Rachael Prescott said that when her twins were diagnosed, she and her husband were inundated with people offering condolences and scaremongering about health conditions.
The twins also had a congenital heart condition and would need open heart surgery soon after birth, but Rachael said that doctors were more concerned that the children might have Down’s syndrome.
She said: “Information on navigating their cardiac situation was dwarfed by the push for genetic testing and possible means of abortion.
“I wanted to explain how far I was from desiring to end my pregnancy, but at that moment I could only sit in silence.”
Rachael and her husband refused the tests as they had decided not to have an abortion regardless of the result.
The twins were born in 2018 and were named Charlotte and Annette. Both were confirmed to have Down’s syndrome, but only Charlotte had a heart defect needing surgery.
Rachael said that far from despairing at the diagnosis, she and her husband celebrated the news.
“It was assumed that we were grieving but we quickly assured them of the lack of sadness or grief in our hearts concerning our beautiful, breathing, moving, hearts-beating, baby girls, and their extra chromosomes.”
After the girls were born, the couple read up all they could on Down’s syndrome, but were “saddened” to find nothing but negativity.
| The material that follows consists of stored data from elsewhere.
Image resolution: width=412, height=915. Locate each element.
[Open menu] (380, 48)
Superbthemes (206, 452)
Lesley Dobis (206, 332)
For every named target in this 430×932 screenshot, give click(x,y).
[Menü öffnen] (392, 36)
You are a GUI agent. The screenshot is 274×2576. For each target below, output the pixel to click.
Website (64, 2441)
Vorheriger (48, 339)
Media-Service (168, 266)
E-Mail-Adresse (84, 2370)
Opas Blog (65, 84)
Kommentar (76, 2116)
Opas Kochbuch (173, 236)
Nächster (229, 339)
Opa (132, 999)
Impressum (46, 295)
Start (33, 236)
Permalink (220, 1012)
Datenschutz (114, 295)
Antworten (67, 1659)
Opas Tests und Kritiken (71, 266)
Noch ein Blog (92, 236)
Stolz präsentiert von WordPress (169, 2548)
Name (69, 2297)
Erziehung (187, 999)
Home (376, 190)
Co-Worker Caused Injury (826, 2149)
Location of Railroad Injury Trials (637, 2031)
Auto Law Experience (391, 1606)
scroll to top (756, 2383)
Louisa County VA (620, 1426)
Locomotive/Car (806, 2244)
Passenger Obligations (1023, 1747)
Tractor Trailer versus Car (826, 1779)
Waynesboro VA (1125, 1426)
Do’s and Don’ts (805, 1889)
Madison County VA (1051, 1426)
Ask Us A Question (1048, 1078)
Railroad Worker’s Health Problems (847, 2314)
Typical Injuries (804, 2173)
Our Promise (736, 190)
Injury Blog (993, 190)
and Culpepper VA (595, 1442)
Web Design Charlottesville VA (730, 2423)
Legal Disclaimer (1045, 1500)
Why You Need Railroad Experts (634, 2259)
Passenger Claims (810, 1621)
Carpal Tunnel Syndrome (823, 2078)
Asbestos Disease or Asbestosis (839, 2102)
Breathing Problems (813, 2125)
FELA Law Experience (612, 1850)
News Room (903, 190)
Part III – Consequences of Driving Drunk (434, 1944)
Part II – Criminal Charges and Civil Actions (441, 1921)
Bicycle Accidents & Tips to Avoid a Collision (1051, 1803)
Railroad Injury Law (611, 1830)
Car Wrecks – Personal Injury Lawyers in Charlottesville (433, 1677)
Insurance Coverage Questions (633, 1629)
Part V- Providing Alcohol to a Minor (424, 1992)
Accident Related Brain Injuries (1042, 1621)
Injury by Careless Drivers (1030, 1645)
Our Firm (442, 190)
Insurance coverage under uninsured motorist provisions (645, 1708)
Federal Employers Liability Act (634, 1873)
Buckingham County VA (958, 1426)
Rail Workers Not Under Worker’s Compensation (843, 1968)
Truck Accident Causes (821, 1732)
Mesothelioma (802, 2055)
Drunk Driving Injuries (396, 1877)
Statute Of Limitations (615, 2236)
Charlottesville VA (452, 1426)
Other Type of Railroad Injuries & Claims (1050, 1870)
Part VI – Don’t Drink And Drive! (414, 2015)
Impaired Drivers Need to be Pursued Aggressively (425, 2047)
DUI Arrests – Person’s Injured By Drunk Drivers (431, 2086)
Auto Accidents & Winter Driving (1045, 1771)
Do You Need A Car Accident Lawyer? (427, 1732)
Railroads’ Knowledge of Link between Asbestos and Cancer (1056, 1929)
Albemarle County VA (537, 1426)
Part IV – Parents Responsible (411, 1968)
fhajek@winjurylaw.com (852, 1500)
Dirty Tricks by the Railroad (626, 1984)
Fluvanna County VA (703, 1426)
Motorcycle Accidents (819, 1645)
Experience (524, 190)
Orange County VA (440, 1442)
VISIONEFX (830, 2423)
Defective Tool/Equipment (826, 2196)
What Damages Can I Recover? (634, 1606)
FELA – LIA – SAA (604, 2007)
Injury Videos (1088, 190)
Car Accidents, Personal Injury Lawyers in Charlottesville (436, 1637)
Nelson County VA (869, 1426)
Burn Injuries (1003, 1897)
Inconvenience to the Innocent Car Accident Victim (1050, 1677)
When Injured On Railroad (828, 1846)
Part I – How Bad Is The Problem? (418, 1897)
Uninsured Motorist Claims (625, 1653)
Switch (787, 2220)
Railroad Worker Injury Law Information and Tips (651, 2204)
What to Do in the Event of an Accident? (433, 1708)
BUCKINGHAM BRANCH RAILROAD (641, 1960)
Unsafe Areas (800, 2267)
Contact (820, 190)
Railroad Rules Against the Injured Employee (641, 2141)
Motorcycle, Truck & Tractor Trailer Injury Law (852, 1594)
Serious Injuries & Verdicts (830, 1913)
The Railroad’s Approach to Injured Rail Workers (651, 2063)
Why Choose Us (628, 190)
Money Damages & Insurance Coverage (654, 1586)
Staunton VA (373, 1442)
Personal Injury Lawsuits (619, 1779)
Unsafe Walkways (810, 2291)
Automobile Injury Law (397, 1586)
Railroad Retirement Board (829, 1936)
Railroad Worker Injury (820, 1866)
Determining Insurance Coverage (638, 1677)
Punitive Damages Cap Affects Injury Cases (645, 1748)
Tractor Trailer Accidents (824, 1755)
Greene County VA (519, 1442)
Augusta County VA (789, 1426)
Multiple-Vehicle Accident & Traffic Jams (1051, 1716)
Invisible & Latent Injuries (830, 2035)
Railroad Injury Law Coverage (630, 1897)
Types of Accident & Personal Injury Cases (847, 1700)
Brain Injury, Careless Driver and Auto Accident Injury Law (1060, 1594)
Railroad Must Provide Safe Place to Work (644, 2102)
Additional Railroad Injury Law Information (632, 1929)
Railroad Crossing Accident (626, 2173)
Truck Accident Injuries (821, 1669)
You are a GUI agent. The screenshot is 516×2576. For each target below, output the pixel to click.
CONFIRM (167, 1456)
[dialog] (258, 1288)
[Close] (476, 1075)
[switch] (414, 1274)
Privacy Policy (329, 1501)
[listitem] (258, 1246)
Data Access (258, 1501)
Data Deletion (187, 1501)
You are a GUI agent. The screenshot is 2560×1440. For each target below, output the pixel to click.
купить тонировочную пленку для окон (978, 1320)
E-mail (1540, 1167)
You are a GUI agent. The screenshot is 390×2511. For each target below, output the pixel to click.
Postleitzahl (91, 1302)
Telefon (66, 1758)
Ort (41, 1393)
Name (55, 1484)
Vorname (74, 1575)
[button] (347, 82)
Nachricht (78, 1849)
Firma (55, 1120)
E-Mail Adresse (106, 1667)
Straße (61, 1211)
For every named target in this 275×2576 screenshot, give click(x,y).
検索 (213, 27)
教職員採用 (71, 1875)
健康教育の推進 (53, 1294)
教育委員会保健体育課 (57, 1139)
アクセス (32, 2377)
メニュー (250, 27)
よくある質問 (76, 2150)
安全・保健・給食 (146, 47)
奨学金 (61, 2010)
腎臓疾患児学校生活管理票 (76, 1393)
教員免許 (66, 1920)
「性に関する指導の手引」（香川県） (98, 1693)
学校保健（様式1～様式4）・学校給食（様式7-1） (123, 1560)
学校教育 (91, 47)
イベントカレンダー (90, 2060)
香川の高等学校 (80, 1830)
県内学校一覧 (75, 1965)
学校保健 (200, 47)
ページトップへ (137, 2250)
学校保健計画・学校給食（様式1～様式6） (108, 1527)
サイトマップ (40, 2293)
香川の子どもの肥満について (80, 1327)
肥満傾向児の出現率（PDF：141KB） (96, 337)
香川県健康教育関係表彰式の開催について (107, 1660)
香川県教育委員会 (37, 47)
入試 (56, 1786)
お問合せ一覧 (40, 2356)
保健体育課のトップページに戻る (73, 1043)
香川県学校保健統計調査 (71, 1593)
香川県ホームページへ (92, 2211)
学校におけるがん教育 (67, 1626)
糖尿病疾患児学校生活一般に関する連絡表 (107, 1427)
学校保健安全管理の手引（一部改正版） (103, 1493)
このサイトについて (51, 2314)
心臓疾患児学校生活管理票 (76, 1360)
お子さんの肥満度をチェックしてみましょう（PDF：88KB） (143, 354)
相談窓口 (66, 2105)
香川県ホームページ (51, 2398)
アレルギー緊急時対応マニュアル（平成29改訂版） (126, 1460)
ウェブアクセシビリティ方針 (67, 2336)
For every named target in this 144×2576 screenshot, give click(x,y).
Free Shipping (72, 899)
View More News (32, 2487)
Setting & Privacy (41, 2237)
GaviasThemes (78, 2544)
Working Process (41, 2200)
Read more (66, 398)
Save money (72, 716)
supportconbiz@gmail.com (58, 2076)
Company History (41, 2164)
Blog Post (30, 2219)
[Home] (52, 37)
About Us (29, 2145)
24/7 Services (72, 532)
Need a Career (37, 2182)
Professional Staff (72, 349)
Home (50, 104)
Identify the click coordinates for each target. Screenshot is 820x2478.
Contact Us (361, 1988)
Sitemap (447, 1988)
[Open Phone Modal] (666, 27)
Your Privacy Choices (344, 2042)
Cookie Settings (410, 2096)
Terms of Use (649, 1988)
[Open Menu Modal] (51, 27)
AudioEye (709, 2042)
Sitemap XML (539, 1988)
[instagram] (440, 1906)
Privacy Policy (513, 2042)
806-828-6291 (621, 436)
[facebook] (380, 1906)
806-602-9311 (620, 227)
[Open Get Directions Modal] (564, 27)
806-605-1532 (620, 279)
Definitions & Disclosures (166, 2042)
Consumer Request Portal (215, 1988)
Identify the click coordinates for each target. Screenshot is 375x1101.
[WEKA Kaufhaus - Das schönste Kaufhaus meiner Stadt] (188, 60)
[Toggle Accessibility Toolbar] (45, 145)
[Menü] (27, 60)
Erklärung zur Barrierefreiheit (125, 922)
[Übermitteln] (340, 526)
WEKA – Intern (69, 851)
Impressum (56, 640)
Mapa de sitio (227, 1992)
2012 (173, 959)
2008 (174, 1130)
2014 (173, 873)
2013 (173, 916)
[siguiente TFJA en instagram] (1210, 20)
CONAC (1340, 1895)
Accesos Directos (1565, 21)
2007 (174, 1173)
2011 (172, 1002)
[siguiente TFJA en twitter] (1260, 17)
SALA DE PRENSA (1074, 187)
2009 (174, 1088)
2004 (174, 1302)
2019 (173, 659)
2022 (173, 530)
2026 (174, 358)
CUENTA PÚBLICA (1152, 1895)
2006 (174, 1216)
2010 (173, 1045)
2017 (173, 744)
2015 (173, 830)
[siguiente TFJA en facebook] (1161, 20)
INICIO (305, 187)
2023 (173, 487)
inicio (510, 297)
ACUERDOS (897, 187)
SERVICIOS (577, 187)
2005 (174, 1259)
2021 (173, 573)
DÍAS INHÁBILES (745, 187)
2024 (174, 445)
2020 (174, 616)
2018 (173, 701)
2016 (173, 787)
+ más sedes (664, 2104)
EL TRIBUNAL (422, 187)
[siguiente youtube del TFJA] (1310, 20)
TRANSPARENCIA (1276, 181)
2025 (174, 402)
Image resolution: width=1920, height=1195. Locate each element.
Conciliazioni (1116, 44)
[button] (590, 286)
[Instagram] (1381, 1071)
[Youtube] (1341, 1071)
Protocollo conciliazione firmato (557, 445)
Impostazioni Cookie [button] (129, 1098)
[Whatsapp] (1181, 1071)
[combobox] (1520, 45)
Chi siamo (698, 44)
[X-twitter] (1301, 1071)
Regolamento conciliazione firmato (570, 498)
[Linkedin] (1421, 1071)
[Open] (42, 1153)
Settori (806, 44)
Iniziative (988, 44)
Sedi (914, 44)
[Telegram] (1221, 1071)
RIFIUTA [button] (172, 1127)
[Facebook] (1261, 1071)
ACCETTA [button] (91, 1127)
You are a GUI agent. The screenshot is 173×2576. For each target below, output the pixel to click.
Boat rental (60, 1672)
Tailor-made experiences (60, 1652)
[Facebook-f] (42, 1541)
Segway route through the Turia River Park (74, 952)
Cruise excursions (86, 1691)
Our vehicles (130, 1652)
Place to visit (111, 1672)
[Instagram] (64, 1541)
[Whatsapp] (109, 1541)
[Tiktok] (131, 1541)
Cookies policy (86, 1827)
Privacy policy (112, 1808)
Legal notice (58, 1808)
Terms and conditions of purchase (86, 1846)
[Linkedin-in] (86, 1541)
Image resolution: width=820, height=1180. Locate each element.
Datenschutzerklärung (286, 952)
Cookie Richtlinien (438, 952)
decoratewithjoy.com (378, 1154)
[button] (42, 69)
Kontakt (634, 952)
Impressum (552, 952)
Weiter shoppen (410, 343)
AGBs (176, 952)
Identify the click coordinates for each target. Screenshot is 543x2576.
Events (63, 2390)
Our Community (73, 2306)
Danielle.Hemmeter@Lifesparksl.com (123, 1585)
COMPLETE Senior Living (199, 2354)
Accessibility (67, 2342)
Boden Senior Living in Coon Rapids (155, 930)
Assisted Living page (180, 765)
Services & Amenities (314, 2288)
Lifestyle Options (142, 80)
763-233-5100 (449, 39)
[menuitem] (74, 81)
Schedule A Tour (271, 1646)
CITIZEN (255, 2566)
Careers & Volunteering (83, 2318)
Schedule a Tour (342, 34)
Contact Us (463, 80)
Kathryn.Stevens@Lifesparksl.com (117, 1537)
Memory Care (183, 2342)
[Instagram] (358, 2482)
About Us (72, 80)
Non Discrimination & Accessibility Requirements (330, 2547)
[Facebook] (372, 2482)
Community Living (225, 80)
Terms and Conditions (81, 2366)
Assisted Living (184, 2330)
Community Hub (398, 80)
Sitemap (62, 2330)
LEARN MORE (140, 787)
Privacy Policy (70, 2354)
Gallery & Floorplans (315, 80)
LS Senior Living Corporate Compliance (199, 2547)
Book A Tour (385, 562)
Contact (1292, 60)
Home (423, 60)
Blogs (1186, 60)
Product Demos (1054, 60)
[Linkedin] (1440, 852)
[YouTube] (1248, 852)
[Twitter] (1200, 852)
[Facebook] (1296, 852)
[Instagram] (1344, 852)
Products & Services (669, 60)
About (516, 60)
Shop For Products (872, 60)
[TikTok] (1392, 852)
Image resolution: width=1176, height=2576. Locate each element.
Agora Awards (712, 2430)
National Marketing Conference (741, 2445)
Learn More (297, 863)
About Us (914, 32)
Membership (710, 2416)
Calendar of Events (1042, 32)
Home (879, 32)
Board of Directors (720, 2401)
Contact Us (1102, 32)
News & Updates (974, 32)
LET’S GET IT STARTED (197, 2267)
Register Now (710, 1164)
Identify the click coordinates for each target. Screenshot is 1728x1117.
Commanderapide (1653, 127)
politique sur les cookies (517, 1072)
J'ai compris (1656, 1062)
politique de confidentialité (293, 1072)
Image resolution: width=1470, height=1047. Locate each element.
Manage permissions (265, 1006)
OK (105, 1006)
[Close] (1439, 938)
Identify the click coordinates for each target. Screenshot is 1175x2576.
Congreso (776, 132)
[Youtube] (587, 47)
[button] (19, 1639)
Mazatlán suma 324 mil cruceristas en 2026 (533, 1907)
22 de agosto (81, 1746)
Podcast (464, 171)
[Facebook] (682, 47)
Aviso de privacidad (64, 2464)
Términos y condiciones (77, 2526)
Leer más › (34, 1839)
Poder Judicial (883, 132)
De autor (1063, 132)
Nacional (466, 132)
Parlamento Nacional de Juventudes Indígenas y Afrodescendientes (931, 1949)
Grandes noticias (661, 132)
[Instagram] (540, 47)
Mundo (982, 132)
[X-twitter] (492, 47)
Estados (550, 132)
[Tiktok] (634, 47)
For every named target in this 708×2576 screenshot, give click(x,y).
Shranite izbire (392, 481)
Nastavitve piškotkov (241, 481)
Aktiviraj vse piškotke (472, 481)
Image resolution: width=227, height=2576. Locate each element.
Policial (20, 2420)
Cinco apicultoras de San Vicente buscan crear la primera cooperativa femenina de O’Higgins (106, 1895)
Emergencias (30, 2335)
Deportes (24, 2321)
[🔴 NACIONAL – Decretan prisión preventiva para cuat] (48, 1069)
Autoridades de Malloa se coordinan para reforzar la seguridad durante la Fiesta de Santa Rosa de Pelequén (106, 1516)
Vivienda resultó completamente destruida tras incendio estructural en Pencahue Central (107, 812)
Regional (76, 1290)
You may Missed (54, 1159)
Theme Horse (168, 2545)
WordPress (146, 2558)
“Human rights for people with Down syndrome are primitive at best, and medical professionals connect social prejudices to Down syndrome so it presents as a negative occurrence to parents.”
But Rachael says that her girls are not unlike most other children, enjoying playing with their older brothers, learning to walk and having the “typical sister squabbles” over toys.
She added: “We hope in the future to direct expectant parents away from false preconceptions and towards what we have found to fill us with so much joy.
“The crazy love we have for our girls surpasses any emotional strain resulting from their medical needs.
“I would still undoubtedly choose my children just as they are.”